Pathogenesis of placental insufficiency

The primary links in the pathogenesis of placental insufficiency are a decrease in uteroplacental blood flow, a lag in the formation of cotyledons and fetoplacental blood circulation. Against this background, the development of compensatory-adaptive mechanisms in the placenta is usually enhanced, especially in the early stages of pregnancy. As a result of excessive stimulation of compensatory mechanisms, premature maturation of the placenta occurs, which leads to a breakdown of adaptive reactions and the emergence of a threat of interruption at any stage of gestation. The fetus develops under conditions of chronic hypoxia, which leads to the birth of a child with pronounced signs of intrauterine growth retardation, often symmetrical.

It is currently generally recognized that one of the most oxygen-dependent and, therefore, most sensitive to the damaging effects of hypoxia is nervous tissue, which becomes the initial target of the pathological effects of oxygen deficiency.

Hypoxia delays the maturation of the structures of the brain stem in the embryo from 6-11 weeks of development, causes the occurrence of vascular dysplasia, slows down the maturation of the blood-brain barrier, the imperfection of which and increased permeability, in turn, are key to the occurrence of organic pathology of the central nervous system. In the postnatal period, neurological disorders of hypoxic genesis vary widely: from functional disorders of the central nervous system to severe syndromes of mental development disorders.

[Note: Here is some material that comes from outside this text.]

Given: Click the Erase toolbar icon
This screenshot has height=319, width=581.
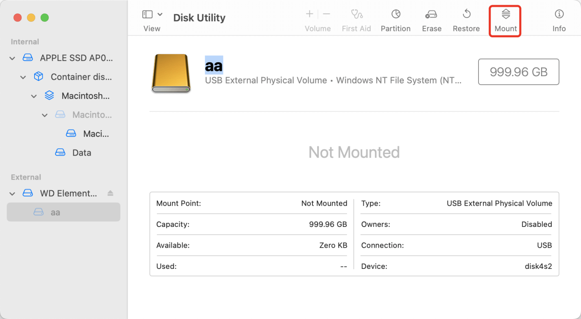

The high level of perinatal disorders during pregnancy complicated by placental insufficiency and miscarriage dictates the need for further, more in-depth study of this problem.

A generally accepted classification of placental insufficiency due to its multifactorial nature, the possibility of occurrence at different times, and varying degrees of clinical manifestations has not yet been developed.

Based on morphological changes that lead to universal reactions in the body of the mother and fetus and, therefore, are not isolated, three forms of placental insufficiency are distinguished:

1. Hemodynamic, caused by disturbances in the uteroplacental and fetal-placental basins.
2. Placental-membrane, characterized by a decrease in the ability of the placental membrane to transport metabolites.
3. Cellular-parenchymatous, associated with disturbances in the cellular activity of the trophoblast and placenta.

For practical medicine, it is more important to differentiate placental insufficiency into primary (up to 16 weeks), which is caused by vascular and enzymatic insufficiency due to disruption of the hormonal function of the ovaries, changes in the endo- and myometrium, somatic diseases of the woman, and harmful environmental factors. Secondary placental insufficiency is a consequence of disruption of uterine blood flow as a result of hypo- or hypertension in the mother, infarctions, detachment of part of the placenta, changes in the rheological properties of the blood, as well as inflammatory reactions due to the presence of an infectious agent in the mother's body at later stages.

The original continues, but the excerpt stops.